Escrita em 1978 pelo dramaturgo britânico Nigel Williams, no apogeu do movimento punk, numa espécie de comentário social à apatia e desajustamento do sistema de ensino, a peça é posta em cena a convite do diretor artístico do S. Luiz, com versão cénica de Miguel Graça e encenação de Teresa Sobral, eliminando referências da época e transportando-a para um local incerto na atualidade, reconhecendo a perenidade dos problemas abordados.
Seis jovens agressores e também vítimas, em redor dos 16 anos, barricam-se numa sala de aula, deserta, abandonada, com rachas enormes nas pareces, carteiras desfeitas, janelas partidas, 'graffitis' por todo o lado.
Paixão, Tetas, Caga-tacos, Alvorada, Ferro e Pito são as suas alcunhas, nomes que assumem. A eles junta-se um professor e dois músicos, Hernâni Faustino e Miguel Sobral Curado (que compôs a banda sonora), sempre presentes em cena.
Ao longo da peça, os protagonistas vão desfiando os seus feitos na sala de aula e a forma como foram “expulsando” professores um a um, assim como a assistente social com que um deles foi confrontado.
Num mundo só deles, em que o real lhes é hostil, tudo fazem para permanecerem unidos. Dizem não precisar da escola, nem de livros, como Ferro reclama: “Nós precisamos é d'um bilhete p’a bazar daqui p’a fora, p'a um sítio qualquer onde nos deixem em paz, onde não haja cotas a dizer-nos com’é que temos de nos vestir ou com'é qu'é que…”.

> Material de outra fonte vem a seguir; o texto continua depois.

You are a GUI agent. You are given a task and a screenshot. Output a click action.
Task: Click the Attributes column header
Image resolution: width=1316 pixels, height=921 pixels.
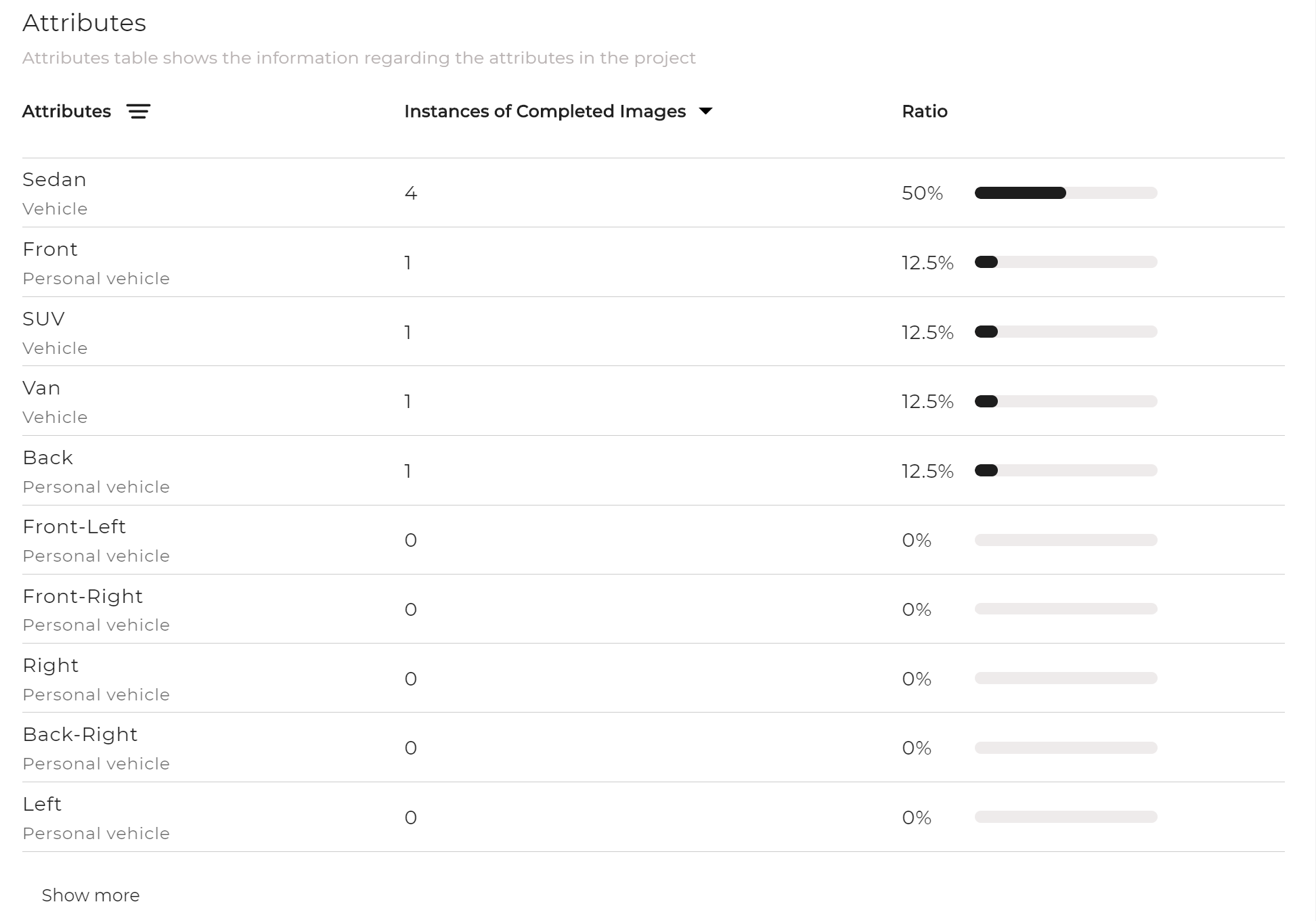[66, 112]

Falam de alunos de outras turmas como “bonecos” “que não se mexem”, e assumem que não há “melhor cena" do que "açorda com alho […} Porque não há dinheiro p'a comprar comida”.
“Isto é o sítio das bestas, mano, a terra esquecida de Deus. Quem manda nesta 'merda' nem se lembra q'este sítio existe”, diz um deles na peça, mostrando como todos são centrifugados pelo sistema.
Escrita em 1978 numa altura em que a Europa ainda vivia a recessão provocada pela crise de petróleo de 1973, decorrente da guerra do Yom Kippur e do embargo petrolífero dos países árabes, “Class Enemy” retrata “uma realidade que acaba por vir para os dias de hoje assim completamente por acaso”, disse à agência Lusa Teresa Sobral, no final de um ensaio de imprensa.
A encenadora considera “grave” que o cenário que respeitava a finais dos anos 1970 corresponda ainda ao que existe em muitas escolas no centro das cidades, incluindo em Lisboa, onde lecionou alguns anos: “Escolas que têm o ranking mais baixo e que estão em bairros muito pobres”.
À medida que foram avançando com o texto, Teresa Sobral começou a aperceber-se de que “conhecia estes miúdos todos”, pois teve “alunos muito próximos das características destas personagens”.
“O que significa que, do ponto de vista humano, este problema persiste”, disse, sublinhando considerar tratar-se de uma situação “muito preocupante”. Além do mais, continua a nada se fazer para resolver o problema, acrescentou.
“Por muito que os professores tentem”, a escola continua a não se poder abrir à comunidade, a não fazer trabalho com a comunidade nem a chamar a comunidade até si, assegurou.
A escola "está fechada num sistema que não funciona muito bem e que devia ser revisto”, argumentou, admitindo, todavia, que “é preciso coragem” para o fazer.
A proximidade da peça à escola é questão em cima da mesa para a encenadora, que dá o exemplo do jovem ator estagiário Xandy Fonseca, vindo de uma comunidade retratada na peça.
Há também o objetivo de fazer com que as comunidades escolares vejam a peça, de promover debates sobre educação e direitos humanos, assim como sobre outras questões sociais abordadas na obra.
Tratando-se de um texto “muito querido à juventude”, que fala de uma geração punk, “Class Enemy” é “um espetáculo para adolescentes e para toda a gente”.
“De uma forma ou de outra, todos conhecemos pessoas como as jovens personagens” de "Class Enemy", disse, sublinhando que o teatro também tem de sair das salas. É o caso desta peça, onde num “teatro com uma quarta parede, os miúdos estão ali fechados”, concluiu.
“Class Enemy” vai estar em cena na sala Mário Viegas, até dia 27, com récitas de quarta-feira a sábado, às 19h30, e ao domingo, às 16h00.
A interpretar estão David Esteves, Guilherme Moura, João Craveiro, Miguel Amorim, Marco Mendonça, Tomás Barroso e Vicente Wallenstein.
A cenografia é de Eric da Costa, o desenho de luz de Vasco Letria e os figurinos de José António Tenente.